But a mac is not for gaming thats the thing.


----------



## celsdogg (Aug 25, 2005)

yeah, like i said, they should be regarded the same as linux on the topic of gaming.


----------



## MadModder (Aug 25, 2005)

A Mac is a wonderful system to work with, especially if you work with video editing software.  Final Cut is one of the best pieces of editing software.  If you really don't want to buy a Mac computer, you don't have to!  I have a partition of OSX on my PC.  It was in issue 27 of PC Extreme magazine.  You use some sort of emulation software called PearPC as well as the OSX disc to create the Mac partition.  If I can find the magazine, i'll post the instructions in another thread!


----------



## flame1117 (Aug 25, 2005)

MadModder said:
			
		

> A Mac is a wonderful system to work with, especially if you work with video editing software.  Final Cut is one of the best pieces of editing software.  If you really don't want to buy a Mac computer, you don't have to!  I have a partition of OSX on my PC.  It was in issue 27 of PC Extreme magazine.  You use some sort of emulation software called PearPC as well as the OSX disc to create the Mac partition.  If I can find the magazine, i'll post the instructions in another thread!

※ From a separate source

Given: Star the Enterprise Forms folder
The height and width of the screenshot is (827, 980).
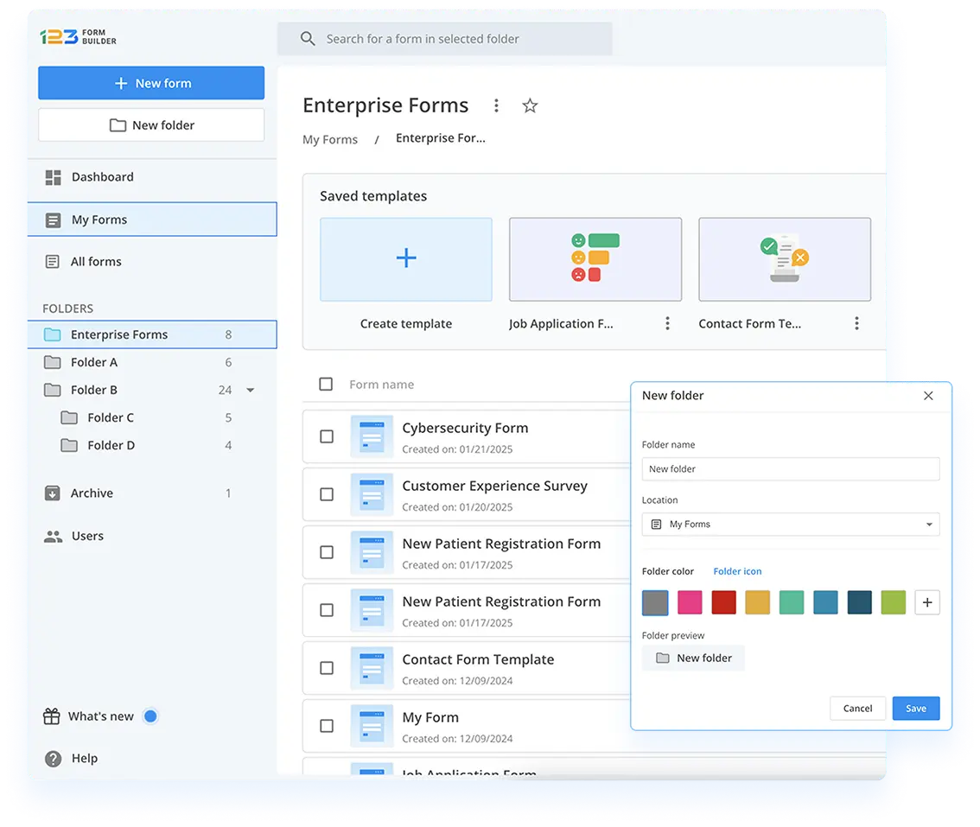Looking at the screenshot, I should tap(530, 105).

PLease tell me you dont use Imovie for video editing....That is the most horrid program I ever used.

Even my Video Production teacher who majored in that stuff protested it, and thats what the school gave us so he worked out a deal with another company to get us a better program, that was after tri-2 becuase he at elast gave it a chance...

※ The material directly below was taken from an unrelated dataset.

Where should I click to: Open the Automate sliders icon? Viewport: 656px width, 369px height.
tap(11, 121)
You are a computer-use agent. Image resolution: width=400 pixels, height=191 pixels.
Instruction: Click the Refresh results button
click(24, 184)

and Mac's are NOT a gaming computer.


----------



## Geoff (Aug 25, 2005)

yes, macs suck at playing games, not to mention the limited amount of titles for it.

And i ask this again, what can a mac do taht a pc cant?


----------



## MadModder (Aug 25, 2005)

No not iMovie, iMovie is horrible.  Final Cut is what I use, I like it and I like to use OSX so it's a great combination.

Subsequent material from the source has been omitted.